Posso usar a velha desculpa do "tive trabalho demais" ou "estava uma loucura" - não que ambas não sejam verdades!!! Mas... estou de volta, e pouco importa qual "desculpa" eu use...
Agora, falando da poesia... sei que é véspera de Natal (e eu gosto muito dessa data), mas o poema que fiz não é para esse tema ou para este dia... é uma expressão de saudade que fiz na despedida de um bom amigo, um lutador, um conquistador (com todas as glórias do termo)... espero que gostem.

Uma orquestra de cigarras
canta nesse fim de dia
encanta esse fim de tempo
uma orquestra de cigarras
entoa seu canto ao vento
e embala um sonoro descontento
uma orquestra de cigarras
canta no ritmo do vento
deixando em mim uma saudade passada
dos tempos de eu moço,
das histórias que hoje conto,
das pessoas que um dia eu vi
uma orquestra de cigarras
tão exemplos dessa terra
deixam sua marca nesse momento de saudade
saudade dos dias de aulas
saudade da juventude deixada
saudade dos tempos em que a vida era simples
tempos que as amizades eram perenes
em que os sonhos eram conquistas
e que a tristeza tinha cura em um longo abraço apertado
uma orquestra de cigarras
neste momento de adeus
embala esse sono de sempre.
Fabiano Araujo, 21 de dezembro de 2006.
Homenagem póstuma ao amigo, Wagner Guedes.
2 comentários:
Ouso dizer que esta é uma das mais belas poesias que você já escreveu.
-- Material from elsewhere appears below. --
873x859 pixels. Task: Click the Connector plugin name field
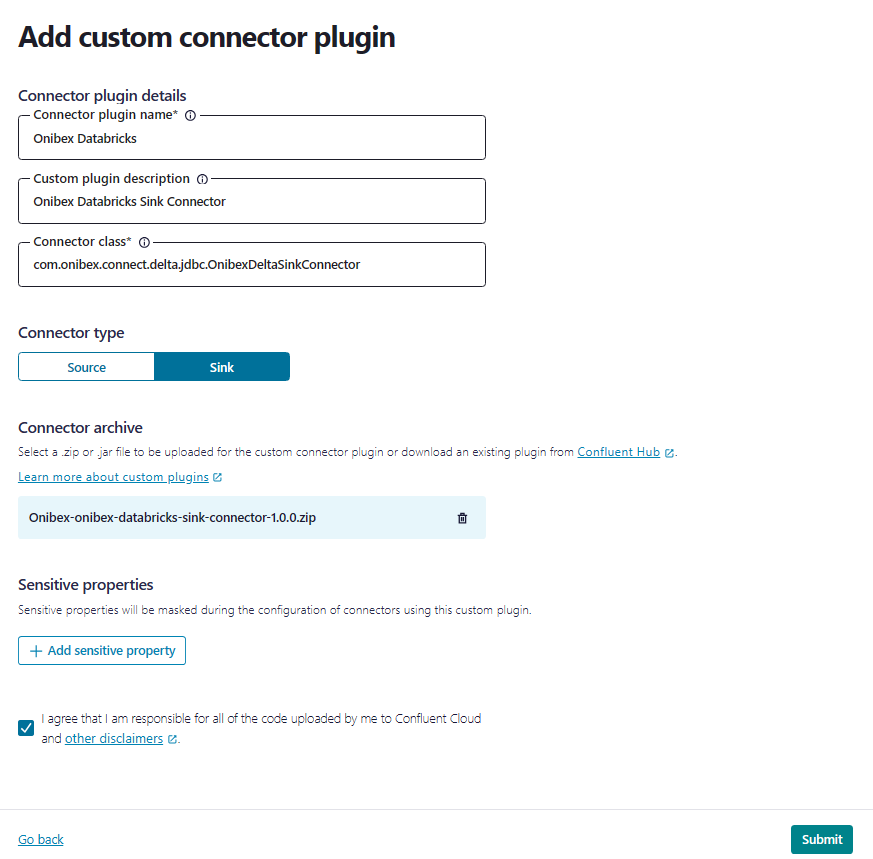pyautogui.click(x=251, y=139)
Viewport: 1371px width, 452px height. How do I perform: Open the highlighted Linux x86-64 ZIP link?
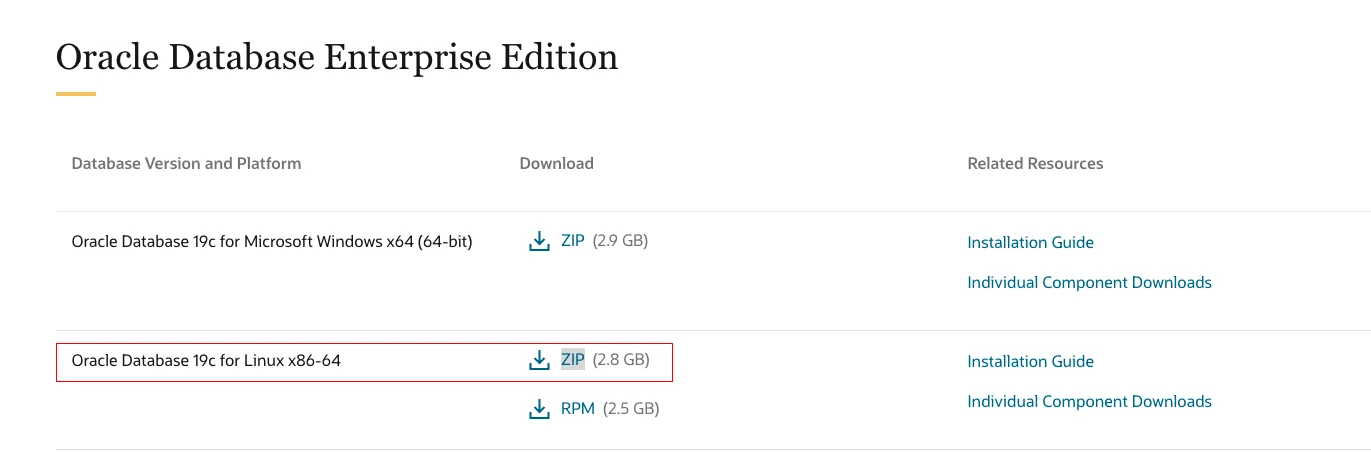pos(572,360)
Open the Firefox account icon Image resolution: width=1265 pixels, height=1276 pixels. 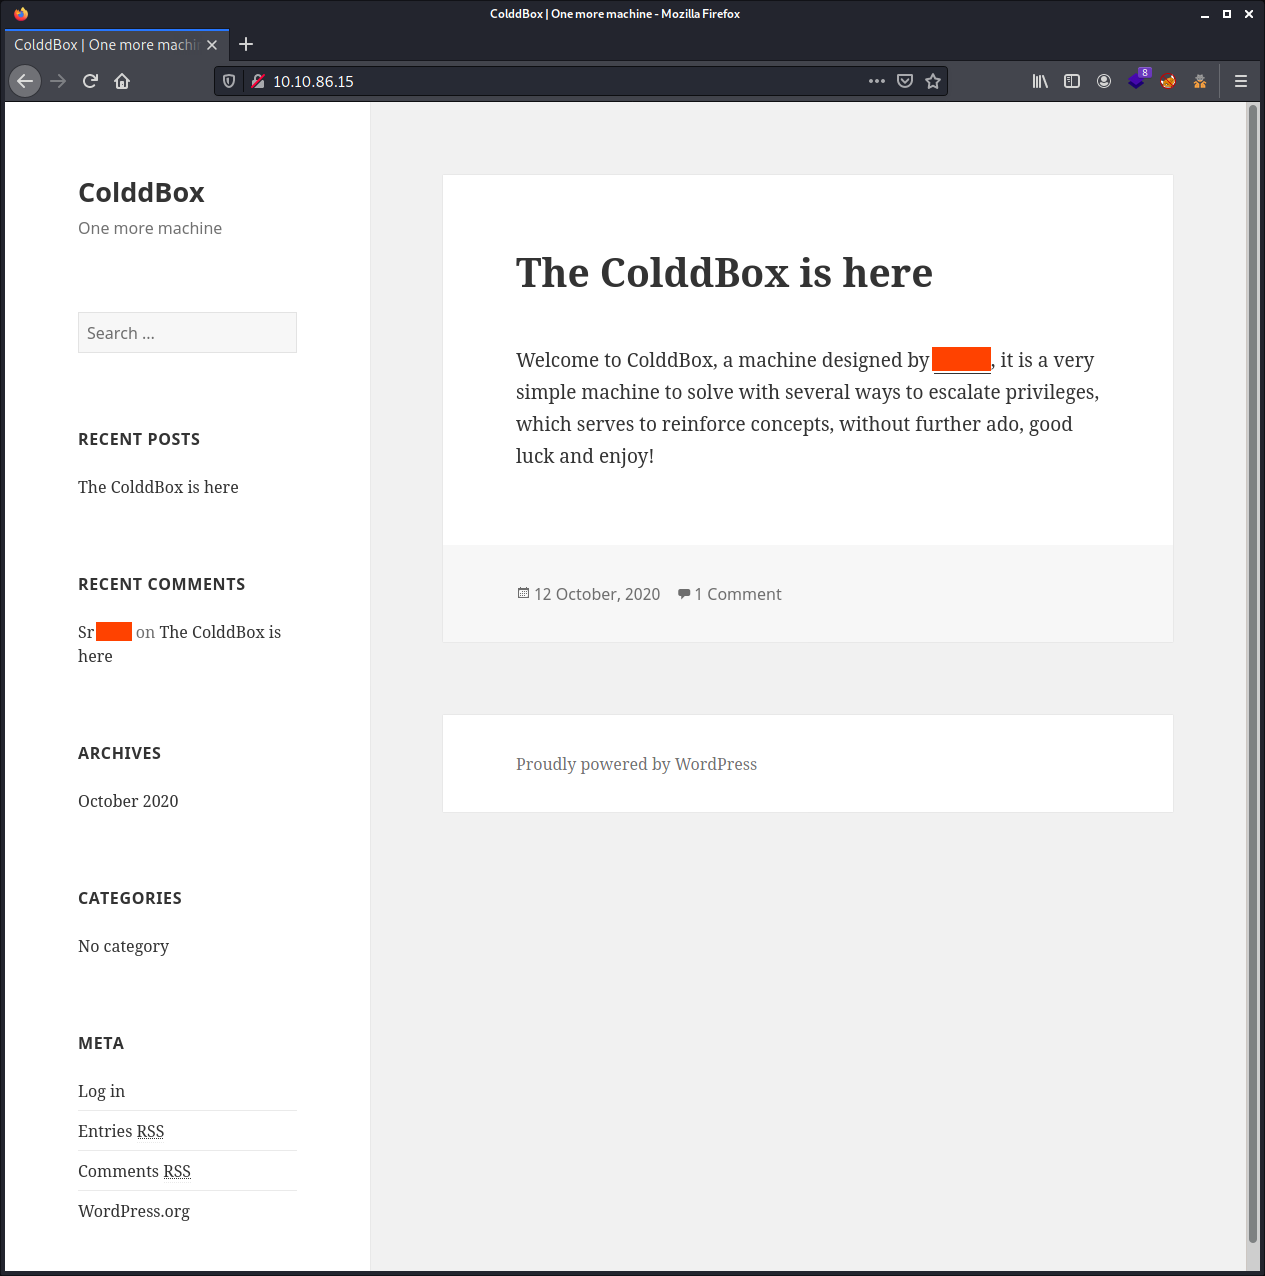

Tenho certeza que o Wagner está muito feliz com a homenagem :)
Beijos
Adorei o poema! Simplesmente lindo... facisnante a forma simples de uma partida, um afastamento inevitavél. Comovente a saudade que sentimos de tudo que vimos, sentimos e vivemos. Brilhante a forma com que encaramos a despedida depois de sentida com nossa alma.
Brindemos as circunstâncias que nos fazem aprender como superar.